|
|
|
|
|
by mthoms
3108 days ago
|
|
> That's not even remotely true. Stocks are directly tied to the performance of a company providing goods or services. There's something you can directly gauge. I'm no stock expert but isn't the majority of a stock's value due to speculation on what it will be worth one day in the future? I think the parent made a valid point. Sure, stocks are generally easier to "gauge" (and therefore lower risk) but you're still just speculating that it's future price will be greater than it's current price after all. Low-risk gambling is still gambling isn't it? |
|
That's true, but stock can represent a portion of an asset with production potential. A factory or a mine or a dot-com. Bitcoin is pure fiat money.
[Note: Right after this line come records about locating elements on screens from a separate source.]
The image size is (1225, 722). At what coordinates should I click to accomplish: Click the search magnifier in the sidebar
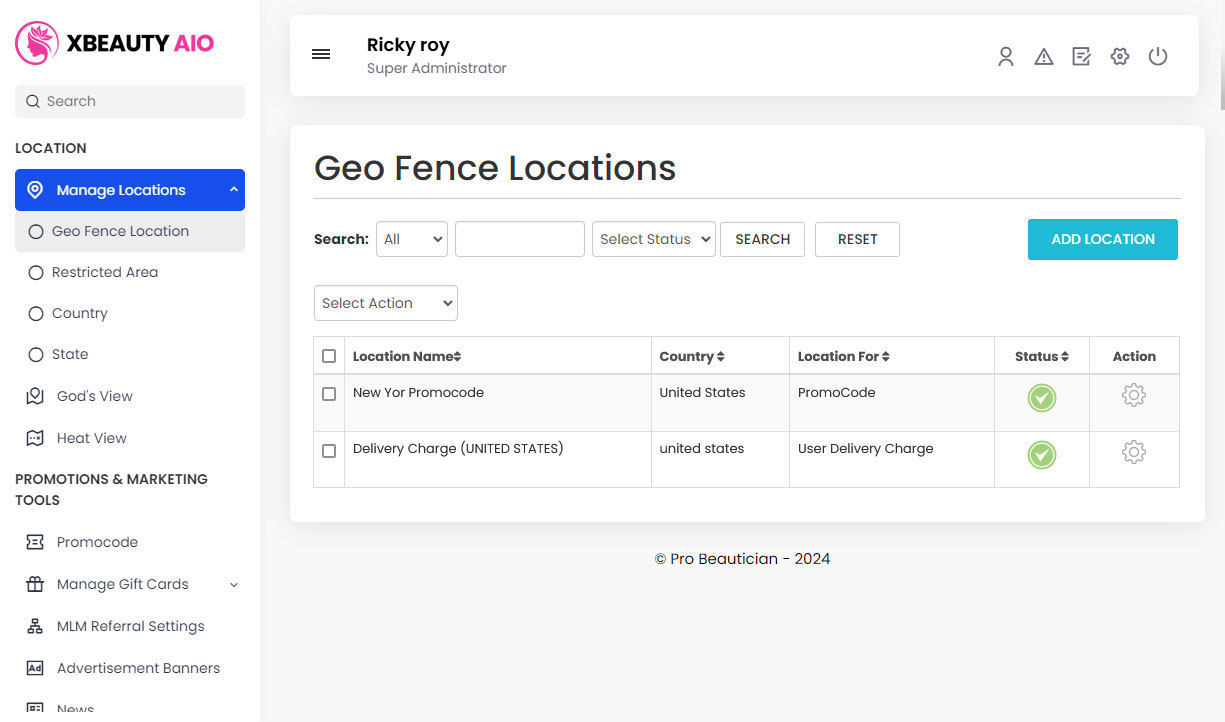(x=34, y=101)
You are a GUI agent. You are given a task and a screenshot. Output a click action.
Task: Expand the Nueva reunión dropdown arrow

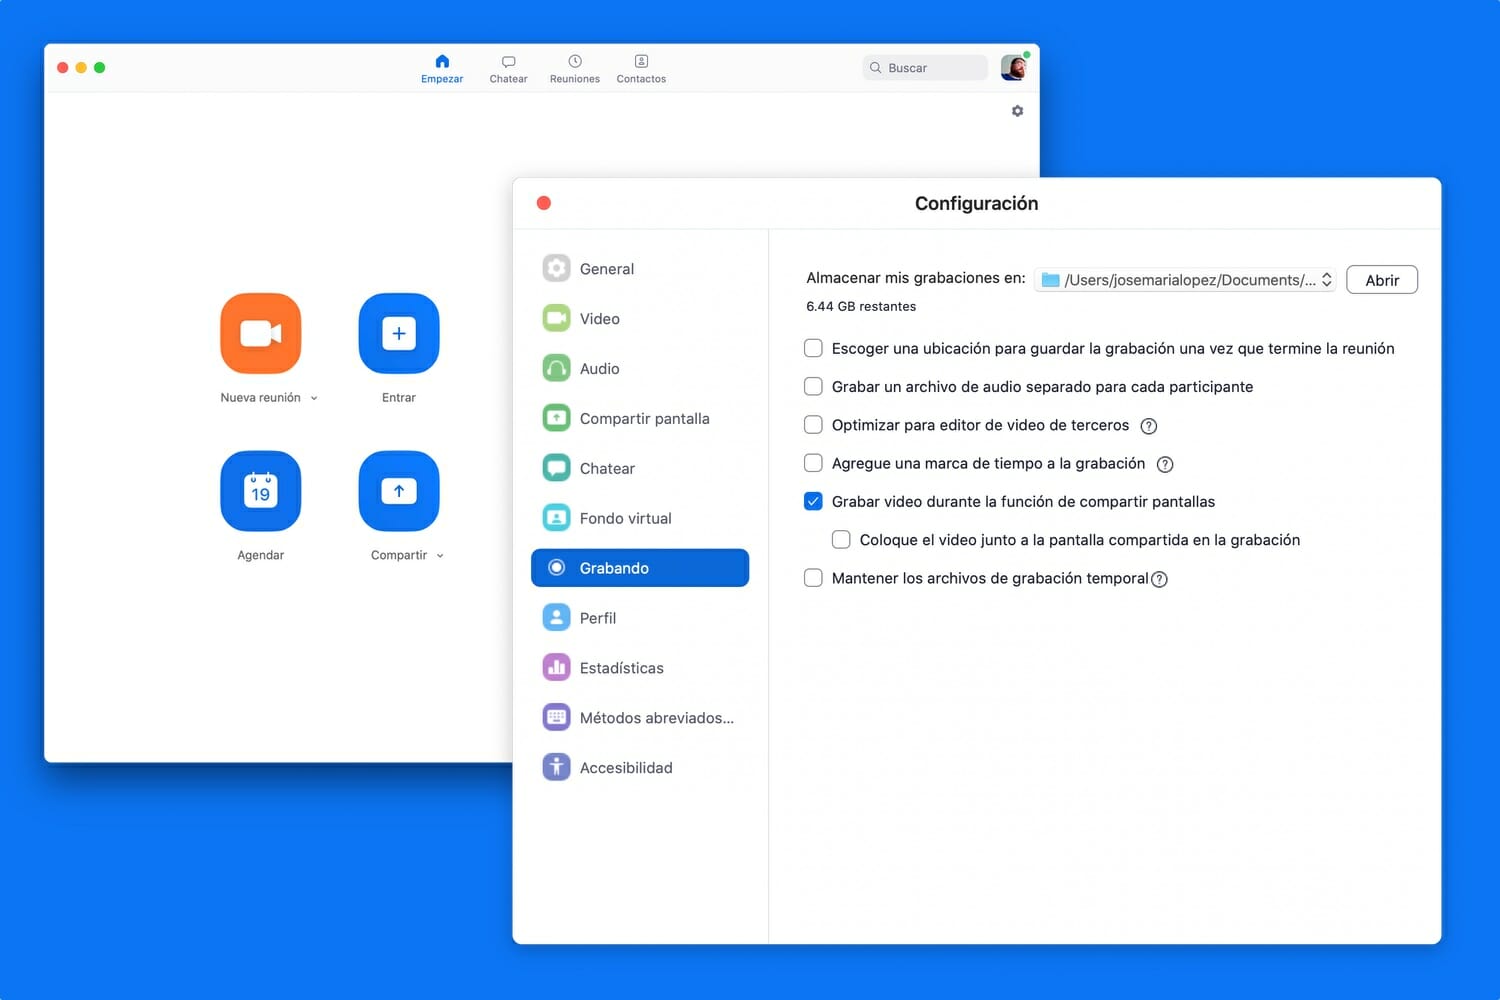click(314, 398)
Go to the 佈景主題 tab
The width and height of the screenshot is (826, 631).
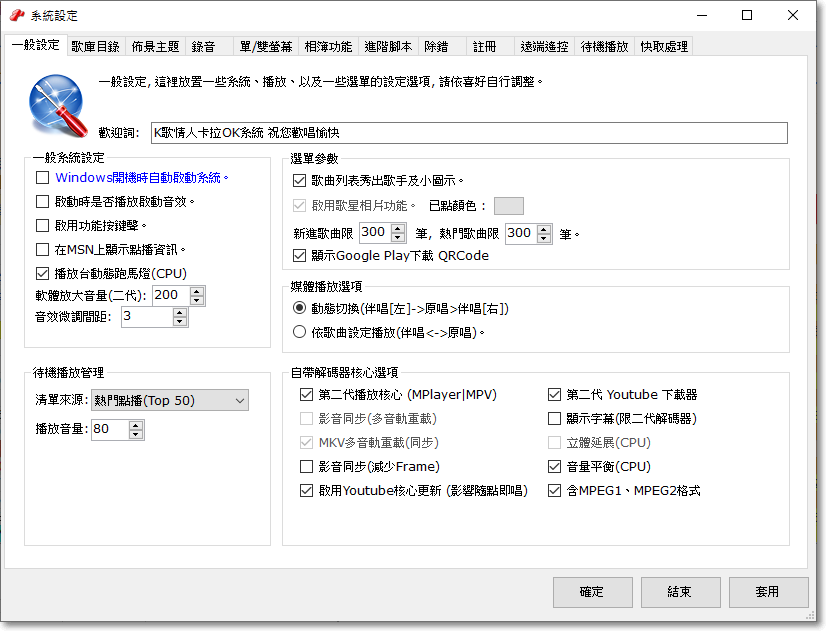click(155, 47)
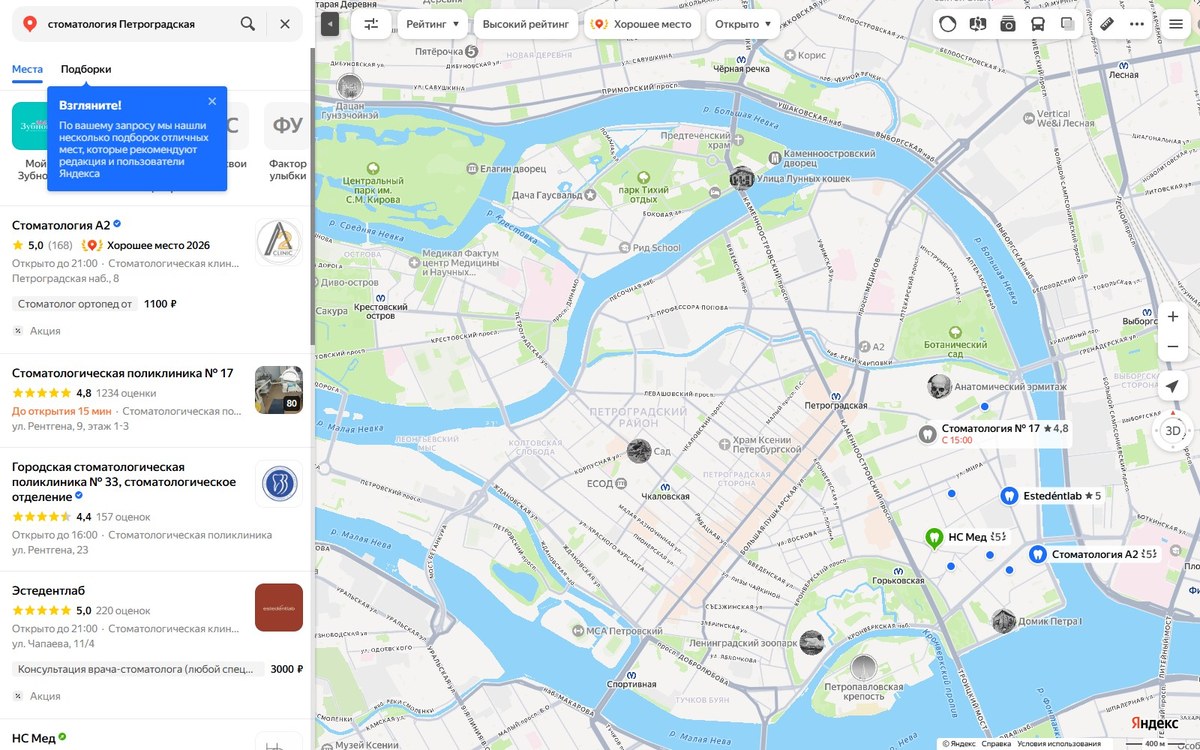The height and width of the screenshot is (750, 1200).
Task: Collapse the left results panel arrow
Action: tap(330, 24)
If I owned all stock in AAPL, I would own one of the most valuable companies in the world which would yield me several billion USD in profits every year. If I owned all bitcoins my asset would be completely worthless because there would be no market for it.
I defer to Warren Buffett's quote [1] on Gold - an asset similar in it's uselessness:
> Today the world's gold stock is about 170,000 metric tons. If all of this gold were melded together, it would form a cube of about 68 feet per side. (Picture it fitting comfortably within a baseball infield.) At $1,750 per ounce -- gold's price as I write this -- its value would be $9.6 trillion. Call this cube pile A.
> Let's now create a pile B costing an equal amount. For that, we could buy all U.S. cropland (400 million acres with output of about $200 billion annually), plus 16 Exxon Mobils (the world's most profitable company, one earning more than $40 billion annually). After these purchases, we would have about $1 trillion left over for walking-aroundmoney (no sense feeling strapped after this buying binge). Can you imagine an investor with $9.6 trillion selecting pile A over pile B?